ABSTRACT
The design and analysis of a series of linear actuators based on polymer hydrogel is presented. The actuators use arrays of pH sensitive gel fibers together with a fluid irrigation system to locally and rapidly regulate the composition of the solution. A dynamic model is constructed for one of the linear actuators, which includes the polymer gel, fluidic system, and transmission mechanics. Emphasis in the design and mechanical modeling of the actuators is placed on the complete system including not only the polymer gel, but also on the containment system, irrigation scheme, and servo valving system.
INTRODUCTION
Polymer hydrogels exhibit large, reversible volume changes in response to various external stimuli, such as temperature (Hirotsu, 1987), pH (Kuhn, 1950), solvent (Ohmine, 1982), and electric field (Tanaka, 1982). It has been suggested that these gels could be used as the basis for a compliant actuator or ``artificial muscle.'' Research on gel based actuation has focused on the material itself, including studies of the mechanical properties (Chiarelli, 1988), equilibrium volume (Li, 1989), and mechanochemical kinetics (Matsuo, 1988). However, the design of a practical polymer gel actuator requires consideration not only of the material, but also the supporting mechanics, stimulation method, energy storage system, power delivery technique, packaging method, dynamic model, and control system.
In this paper, we describe the design of two complete, self-contained gel based linear actuators. These actuators were constructed with an array of pH sensitive gel fibers together with a integral fluid irrigation system. The gel fibers, prepared from commercially available poly(acrylonitrile) (PAN) filaments, demonstrate rapid contraction rates together with high intrinsic strength.

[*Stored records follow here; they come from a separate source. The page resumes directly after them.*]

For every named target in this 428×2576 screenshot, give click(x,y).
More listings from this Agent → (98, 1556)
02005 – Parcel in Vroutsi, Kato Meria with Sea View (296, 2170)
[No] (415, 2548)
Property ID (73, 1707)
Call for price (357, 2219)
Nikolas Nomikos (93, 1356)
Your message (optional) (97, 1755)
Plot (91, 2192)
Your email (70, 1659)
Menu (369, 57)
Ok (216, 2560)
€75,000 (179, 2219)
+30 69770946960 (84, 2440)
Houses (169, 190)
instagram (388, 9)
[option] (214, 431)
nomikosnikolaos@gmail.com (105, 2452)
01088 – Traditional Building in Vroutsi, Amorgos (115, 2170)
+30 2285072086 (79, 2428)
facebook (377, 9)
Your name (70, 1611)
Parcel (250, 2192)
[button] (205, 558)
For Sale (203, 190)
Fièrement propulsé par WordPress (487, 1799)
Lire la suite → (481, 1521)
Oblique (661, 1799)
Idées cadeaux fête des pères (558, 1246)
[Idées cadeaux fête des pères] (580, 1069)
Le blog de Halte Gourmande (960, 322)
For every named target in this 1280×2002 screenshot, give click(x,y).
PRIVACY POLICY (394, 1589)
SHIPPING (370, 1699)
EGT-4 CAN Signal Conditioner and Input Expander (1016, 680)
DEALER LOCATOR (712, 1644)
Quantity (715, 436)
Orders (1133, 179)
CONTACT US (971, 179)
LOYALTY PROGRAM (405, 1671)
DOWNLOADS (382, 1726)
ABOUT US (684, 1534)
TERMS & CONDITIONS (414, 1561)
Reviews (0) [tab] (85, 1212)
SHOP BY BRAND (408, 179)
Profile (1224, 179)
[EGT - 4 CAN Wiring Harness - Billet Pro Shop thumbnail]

The irrigation system for each actuator was designed to rapidly and simultaneously control the pH throughout the fiber array. Although there are many possible stimulation methods, this paper focuses on the regulation of pH since this produces rapid phase changes in the gel, as well as provides intrinsic chemical energy storage. Techniques for locally and rapidly regulating solvent composition may also serve as a model for other fluidic stimulation systems.
MATERIALS AND METHODS
In this section, we describe two linear actuators based pH stimulation of PAN gel fiber arrays using an integral fluid irrigation system. The first system used a cylindrical design with gel fiber bundles distributed evenly among an array of irrigating Teflon tubes. The second, based on the results from the first system, used a planar array of gel fibers positioned between two fluid reservoirs containing acid and base respectively.
CYLINDRICAL ACTUATOR
The initial actuation system consisted of a cylindrical polymer gel actuator, mechanical linkage, single stage cable transmission, optical joint position sensor, tendon force gauge, passive antagonistic spring, and two servo controlled valves, as illustrated in Figure 1. The sensors and servo valves were interfaced to the computer, as shown in Figure 2. Designed with low friction and inertia, the system included a modular pulley system for variable transmission ratios. Acid and base were alternatively delivered to the gel fiber bundles through an array of perforated Teflon tubes, as shown in Figure 3.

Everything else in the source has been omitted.